Model and simulation analysis of fire development and gas flowing influenced by fire zone sealing in coal mine

Fire zone sealing is an important approach to fire extinguishment and disaster relief. The study is aimed at investigating the distributions and evolutions of temperature and CH4 concentration fields during fire zone sealing and revealing the mechanism of sealing-induced gas explosion accidents. Firstly, the models of O2 consumption, heat production and products of coal combustion were constructed based on the Arrhenius equation of chemical reaction rate, and meanwhile the mathematical models of gases and temperature field in the sealing process were established. Besides, the variations of airflow volume, temperature and CH4 and O2 concentrations during and after fire zone sealing were numerically simulated. The results show that in the sealing process, the airflow into the fire zone gradually decreases, and air begins to flow out through the air intake at the later stage. After the completion of fire zone sealing, the temperature at fire source decreases briefly, then gradually increases and finally goes down. The temperature in the whole fire zone, except the fire source, also decreases first, then rises and finally falls gradually. The sealing raises the overall CH4 concentration in the fire zone, and the CH4 concentration at the air return side is always higher than that at the air intake side. When the sealed flow field gradually recovers to a steady flow field, the CH4 concentration goes up slowly under the influence of CH4 release.

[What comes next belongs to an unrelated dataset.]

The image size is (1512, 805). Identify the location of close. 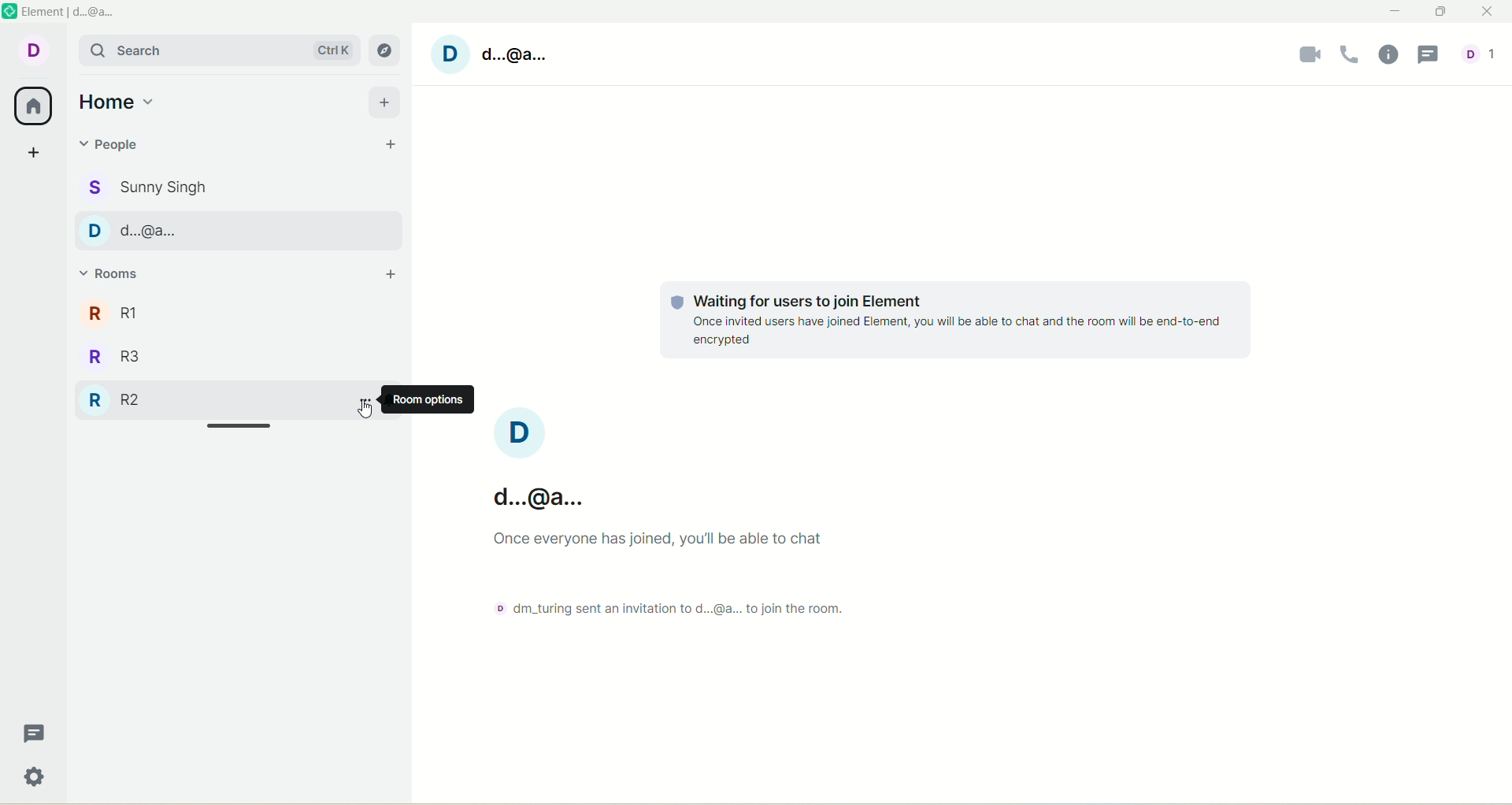
(1486, 13).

The research is of great significance for grasping the development of mine fire and the evolution of flow field in the sealing process and can provide guidance for the prevention of gas explosion accidents. ? 2021 Published by Elsevier B.V. on behalf of Institution of Chemical Engineers.

Automated summary

This study investigates the changes in gas concentration and temperature during fire zone sealing, aiming to reveal the mechanism behind gas explosion accidents caused by sealing. The research findings show that airflow into the fire zone decreases gradually during sealing, leading to fluctuations in temperature and methane concentration. The temperature at the fire source initially decreases before rising, while the overall methane concentration in the fire zone increases as a result of sealing.